At one end of the scale are sensors, perhaps body-worn medical sensors, that are clearly-defined objects and are clearly important. At the other end of the scale (you might argue) are social media comments, but even these can be important.
NPL head of data science Mike Oldham tells Electronics Weekly: “There are UK SMEs analysing social media tweets for business decisions – for example, mapping tweets onto the UK transport network and picking up problems, before a transport company’s own instruments in some cases.”
With ever-more machine learning sifting data for decisions, or even making decisions, how can confidence in data quality be maintained throughout the data’s lifecycle, asks Oldham. It’s a cycle he summarises as “collect, connect, comprehend” with compress in the list if a lot of data has to go through a narrow pipe.
Is there any feel for what is important data and what is not?
“If you have spoof data on a smart power grid, you don’t want a semi‑autonomous machine to close down the grid,” says Oldham.
For the tweets and transport situation, “I am not sure NPL needs to get involved if navigation data is a bit wrong and you are late once in a while, but for medical diagnosis you will need the gold standard. Data importance is all about lives, safety and financial risk.”
With its counterpart metrology institutes in the US and Germany – NIST and PTB – NPL has just kicked off a project to set some standards for data quality, according to NPL strategy manager Sundeep Bhandari. It is also working with Brunel University, some China-based organisations and the Turing Institute in various ways towards similar ends.

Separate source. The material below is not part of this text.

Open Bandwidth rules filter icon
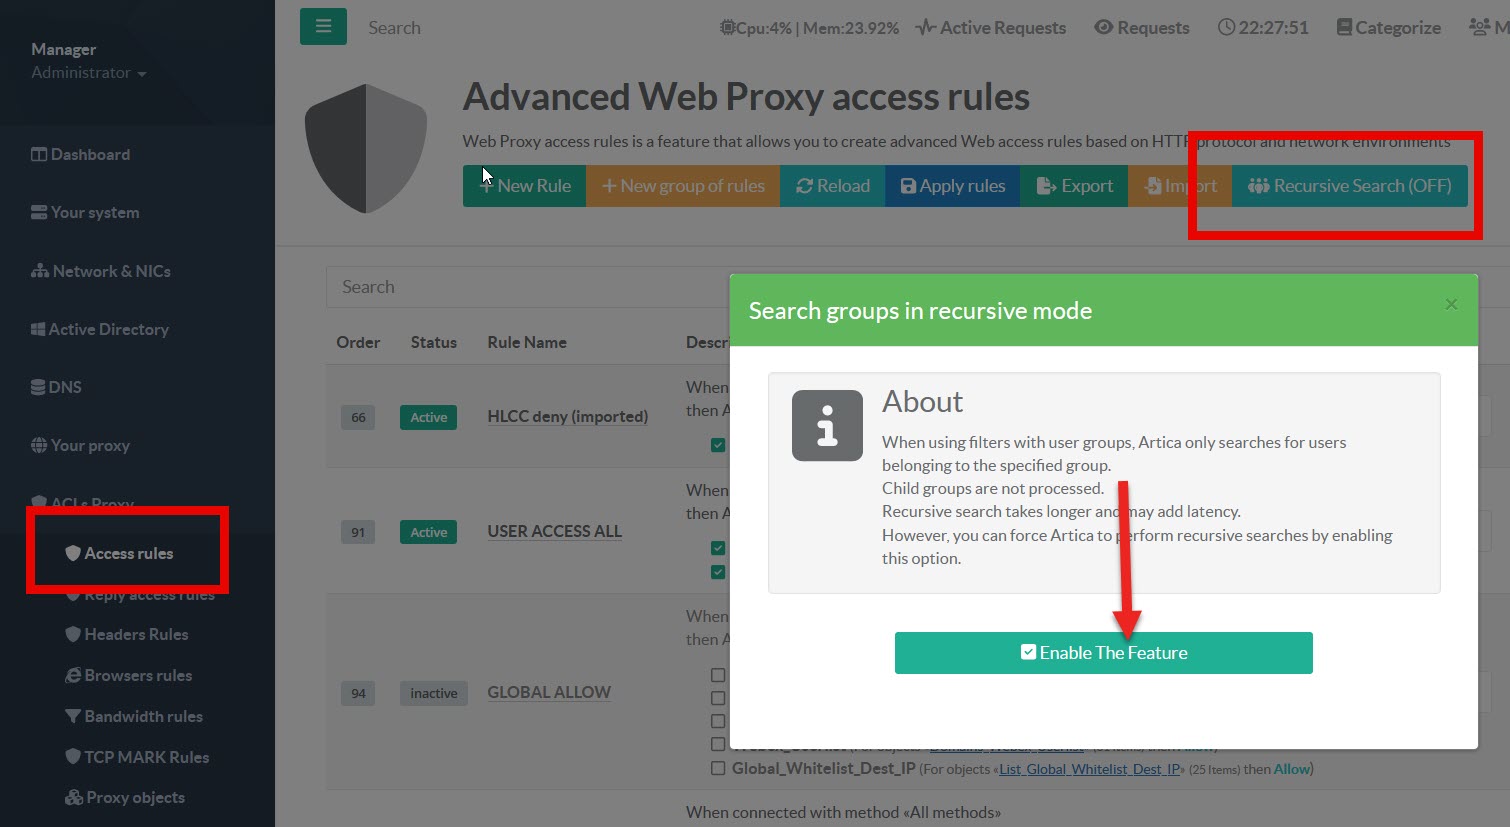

Part of the research has involved quizzing organisations, including telecoms firms, energy firms, healthcare providers, the BBC and the Metropolitan Police, about what they need from data quality metrics. “After speaking to them, we will try to distil down what NPL needs to do for industry,” says Bhandari.
One known need is to quantify measurements made during scan‑based medical diagnoses, to allow ‘big data’ techniques to extract new knowledge from millions of scans, and to remove variability from individual diagnoses.
“At the moment, medical diagnosis is a close working relationship between a clinician and the machine they use,” says data scientist Oldham. “We are working on standardising this, so any clinician can work with results from any machine. Part of the process is deciding what kind of metadata you have to collect.”
One specific medical data quality project at NPL is an attempt to improve measurements made by MRI scanners observing ‘myocardial perfusion rate’ – the rate blood, and therefore oxygen, is delivered to heart tissue.
The scan is acquired over time, and then post-processed by a clinician who selects the objects of interest within the scan, allowing the machine to extract a time-curve of the behaviour of a contrast agent. This curve is manipulated against a mathematical model to estimate the perfusion rate.
The trouble is, an MRI scan is largely a qualitative instrument, unsuited to absolute measurement. The best way to measure perfusion is with a PET scan, but this needs an injection of radioactive material.
“PET is the most quantitative, but a person can only have so many PET scans in one life,” NPL data scientist Nadia Smith tells Electronics Weekly. “If we can bring up MRI to be more quantitative, it would be much better for diagnosis.”
And that is exactly what NPL will be attempting as part of a three-year European project alongside its peers in France and Germany (LNE and PTB), King’s College London and a Finnish hospital.